Last weekend a group of us joined millions of other horror geeks for the opening weekend of IT, a cinematic re-imagining of the 1990 TV movie imagining of Stephen King’s epic, 1,000-page novel, originally published in 1986.
I was quite excited, as was my mom, a King mega-fan, just like the throngs of other King fans nerding out in the Alamo Drafthouse theater over their bottomless popcorn bowls and adult milkshakes. Not only is IT is my favorite King novel, it was the topic of the first chapter of my doctoral dissertation, which grew out of an undergraduate English paper that kinda sorta set the whole shit crit thing in motion. In that respect, IT is arguably the heart and soul of what became my academic career (such that it was). IT is where it all began, this quest to understand how we imagine embodiment and what that says about the society we live in.
All of this renewed interest in the film—and by extension the book—has also renewed regrets that I never did anything with my dissertation, but also stirred a small hopeful feeling that maybe it’s still possible. So, I wanted to post the chapter here not because it’s in any shape to really be published in its current form, but just to make a first incremental little baby step in the direction of finally doing something with it. Cuz after all this time, I still believe in that project, which is also to say that I think what King is doing and saying in that novel is important and revealing.
***
From the Bedroom to the Bathroom: the Scatological Horror of Stephen King
In 1989, when I was 10, Stephen King was the shit, figuratively. My mother understood this and maintained an ever expanding library of King novels on a special shelf of the living room bookcase; my best friend Sarah understood this and was forever reading King in and out of class, further whetting my curiosity. Unfortunately for me, the King shelf at home was off limits, since my mother, as much concerned parent as she was avid King fan, felt that his novels were not for the impressionable eyes of children.
Why not? I asked, intrigued. What’s so bad about Stephen King?

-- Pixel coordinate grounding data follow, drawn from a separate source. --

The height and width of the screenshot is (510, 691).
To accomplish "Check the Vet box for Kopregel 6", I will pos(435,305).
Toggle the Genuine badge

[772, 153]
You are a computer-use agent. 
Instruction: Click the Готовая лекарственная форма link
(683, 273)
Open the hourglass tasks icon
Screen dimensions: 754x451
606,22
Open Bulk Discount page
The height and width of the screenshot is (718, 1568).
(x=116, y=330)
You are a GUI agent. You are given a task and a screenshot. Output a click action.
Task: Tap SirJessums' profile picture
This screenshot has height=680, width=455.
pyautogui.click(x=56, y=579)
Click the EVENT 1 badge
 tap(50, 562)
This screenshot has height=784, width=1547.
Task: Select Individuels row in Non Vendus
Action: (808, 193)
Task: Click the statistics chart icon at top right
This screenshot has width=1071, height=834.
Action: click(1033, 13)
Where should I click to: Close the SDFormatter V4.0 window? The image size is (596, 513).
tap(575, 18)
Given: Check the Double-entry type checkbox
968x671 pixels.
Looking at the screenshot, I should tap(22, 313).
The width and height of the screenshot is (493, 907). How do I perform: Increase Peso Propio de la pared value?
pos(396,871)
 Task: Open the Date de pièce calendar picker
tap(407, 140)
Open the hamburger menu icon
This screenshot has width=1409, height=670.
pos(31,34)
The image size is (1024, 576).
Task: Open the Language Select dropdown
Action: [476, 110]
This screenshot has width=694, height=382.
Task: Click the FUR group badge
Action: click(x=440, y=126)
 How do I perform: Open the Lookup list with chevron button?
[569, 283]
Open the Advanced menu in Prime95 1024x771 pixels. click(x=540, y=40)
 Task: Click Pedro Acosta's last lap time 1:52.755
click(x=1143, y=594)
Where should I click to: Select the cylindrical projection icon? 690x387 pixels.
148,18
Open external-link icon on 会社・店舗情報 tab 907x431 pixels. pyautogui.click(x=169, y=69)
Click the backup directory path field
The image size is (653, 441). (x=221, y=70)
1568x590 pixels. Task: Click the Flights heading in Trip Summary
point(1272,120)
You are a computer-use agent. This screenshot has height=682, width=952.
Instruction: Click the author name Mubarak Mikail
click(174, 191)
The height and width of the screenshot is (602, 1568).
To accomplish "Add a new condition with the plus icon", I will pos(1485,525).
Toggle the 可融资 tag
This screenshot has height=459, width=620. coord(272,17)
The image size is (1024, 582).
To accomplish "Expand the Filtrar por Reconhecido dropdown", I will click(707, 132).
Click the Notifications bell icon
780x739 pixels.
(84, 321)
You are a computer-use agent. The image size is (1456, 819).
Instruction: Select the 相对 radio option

Too much profanity, replied my mother with mysterious finality: case closed.
Or not—because she had never spoken so enticingly, and I would crave the quiet Saturday afternoons when, my parents off running errands, I could carefully slide King’s hefty volumes from their place on the living room bookshelf and curl up on the couch, one ear cocked for the sound of the garage door. My particular favorite was It, an epic tale in which a group of preadolescent outcasts bands against a shapeshifting, sewer-dwelling monster—in part because the novel was satisfyingly profane in all the ways I had hoped. Full of ess-words and eff-words and killer clowns whispering seductively from inside storm drains (the kind of storm drains my grandmother had warned me to stay away from during heavy rains because, she said, you could get sucked down below) It made good on both my mother’s enthusiasm for King and her proscription against him.

Me and my mom, with Pennywise on the horizon. Dude, I was so fucking pissed that my mom declined to wear her “World’s #1 Stephen King Fan” shirt, which she in fact owns, even after I instructed her multiple times.
At the time I understood this proscription literally; too much profanity meant too much swearing. Yet in retrospect I see that her injunction made a more subtle distinction as well. In saying, Do not read King because he’s profane, my mother was also effectively saying by contrast, but you’re free to read Conrad and Faulkner and Hemingway and DeLillo if you choose—canonical, literary writers, in other words—the implication being that while these authors wrote works that were just as disturbing as King’s novels (if not moreso), they presented this disturbing content in such a way that at age 10 I could not readily understand or even recognize it. My mother’s injunction thus implied a distinction between an imagined realm of “real literature,” in which writers presented disturbing content covertly, shrouded in layers of complex metaphor or formal experimentation, and the world of popular fiction, in which the text was bald and eviscerated, its meaning gutted and exposed for the apprehension of all—even, or especially, children. This injunction did not state, Don’t read Salinger because you won’t understand him; but rather, Don’t read King because you will.